● Your goal:
Write out exactly the lines of the entries below from the one holding "Given: Open Visibilité par défaut options" to the one holding "Select answer a", inclusive, and leave out all other lines.

*** Given data Section Begins ***

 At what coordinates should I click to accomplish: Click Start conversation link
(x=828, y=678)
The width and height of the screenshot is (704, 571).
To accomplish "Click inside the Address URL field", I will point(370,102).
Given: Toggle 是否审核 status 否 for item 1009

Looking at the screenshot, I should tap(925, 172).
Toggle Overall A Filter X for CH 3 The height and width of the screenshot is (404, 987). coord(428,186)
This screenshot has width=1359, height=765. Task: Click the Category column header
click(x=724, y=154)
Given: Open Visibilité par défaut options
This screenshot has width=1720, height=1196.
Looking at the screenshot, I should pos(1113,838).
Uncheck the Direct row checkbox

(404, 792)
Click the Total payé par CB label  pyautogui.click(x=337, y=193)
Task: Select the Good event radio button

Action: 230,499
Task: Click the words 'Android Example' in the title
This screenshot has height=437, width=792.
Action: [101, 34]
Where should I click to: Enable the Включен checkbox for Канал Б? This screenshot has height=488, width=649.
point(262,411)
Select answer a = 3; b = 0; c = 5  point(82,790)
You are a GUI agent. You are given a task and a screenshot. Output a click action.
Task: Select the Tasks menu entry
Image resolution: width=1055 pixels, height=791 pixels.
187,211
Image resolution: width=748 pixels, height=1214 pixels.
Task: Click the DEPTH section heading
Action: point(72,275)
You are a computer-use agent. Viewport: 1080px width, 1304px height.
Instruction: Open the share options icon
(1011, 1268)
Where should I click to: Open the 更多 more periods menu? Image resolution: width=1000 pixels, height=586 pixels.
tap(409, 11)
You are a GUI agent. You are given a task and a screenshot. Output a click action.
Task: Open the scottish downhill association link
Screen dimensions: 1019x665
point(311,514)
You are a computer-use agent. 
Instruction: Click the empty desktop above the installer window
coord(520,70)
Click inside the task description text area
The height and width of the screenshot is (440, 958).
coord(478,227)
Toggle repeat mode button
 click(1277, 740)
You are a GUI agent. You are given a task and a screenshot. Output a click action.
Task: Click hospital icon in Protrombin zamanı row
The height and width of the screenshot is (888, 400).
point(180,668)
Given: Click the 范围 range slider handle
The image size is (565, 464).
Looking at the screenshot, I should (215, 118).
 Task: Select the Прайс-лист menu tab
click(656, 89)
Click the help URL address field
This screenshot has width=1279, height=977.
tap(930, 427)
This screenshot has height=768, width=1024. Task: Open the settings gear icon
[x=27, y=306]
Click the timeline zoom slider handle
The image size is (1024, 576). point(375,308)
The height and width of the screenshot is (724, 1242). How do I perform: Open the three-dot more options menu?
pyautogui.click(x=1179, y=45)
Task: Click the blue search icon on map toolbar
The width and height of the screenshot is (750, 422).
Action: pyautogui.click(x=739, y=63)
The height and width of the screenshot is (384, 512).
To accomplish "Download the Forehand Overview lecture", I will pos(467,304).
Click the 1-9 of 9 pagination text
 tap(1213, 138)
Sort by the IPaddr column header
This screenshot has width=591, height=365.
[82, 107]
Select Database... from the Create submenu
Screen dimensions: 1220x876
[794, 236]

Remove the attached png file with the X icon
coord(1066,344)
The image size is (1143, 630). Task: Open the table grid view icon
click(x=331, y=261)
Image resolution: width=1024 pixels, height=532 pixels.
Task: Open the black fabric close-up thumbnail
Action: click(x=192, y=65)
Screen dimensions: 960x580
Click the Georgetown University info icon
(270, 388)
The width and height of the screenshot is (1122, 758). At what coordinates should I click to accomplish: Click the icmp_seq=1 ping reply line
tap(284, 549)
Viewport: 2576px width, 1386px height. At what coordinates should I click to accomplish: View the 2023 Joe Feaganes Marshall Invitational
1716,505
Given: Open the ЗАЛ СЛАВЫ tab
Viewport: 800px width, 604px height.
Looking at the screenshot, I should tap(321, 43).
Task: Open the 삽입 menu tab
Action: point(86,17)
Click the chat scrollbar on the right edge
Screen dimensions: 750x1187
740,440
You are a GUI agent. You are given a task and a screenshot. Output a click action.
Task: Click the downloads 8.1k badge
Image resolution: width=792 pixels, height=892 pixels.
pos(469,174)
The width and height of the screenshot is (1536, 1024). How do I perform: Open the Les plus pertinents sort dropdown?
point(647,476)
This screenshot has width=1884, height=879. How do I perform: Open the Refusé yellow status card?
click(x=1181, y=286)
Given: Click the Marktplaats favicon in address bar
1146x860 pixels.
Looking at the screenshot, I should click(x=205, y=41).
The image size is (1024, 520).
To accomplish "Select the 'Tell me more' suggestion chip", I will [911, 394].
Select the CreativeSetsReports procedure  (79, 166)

*** Given data Section Ends ***

● Exercise solution:
Given: Open Visibilité par défaut options
This screenshot has width=1720, height=1196.
Looking at the screenshot, I should pos(1113,838).
Uncheck the Direct row checkbox

(404, 792)
Click the Total payé par CB label  pyautogui.click(x=337, y=193)
Task: Select the Good event radio button

Action: 230,499
Task: Click the words 'Android Example' in the title
This screenshot has height=437, width=792.
Action: [101, 34]
Where should I click to: Enable the Включен checkbox for Канал Б? This screenshot has height=488, width=649.
point(262,411)
Select answer a = 3; b = 0; c = 5  point(82,790)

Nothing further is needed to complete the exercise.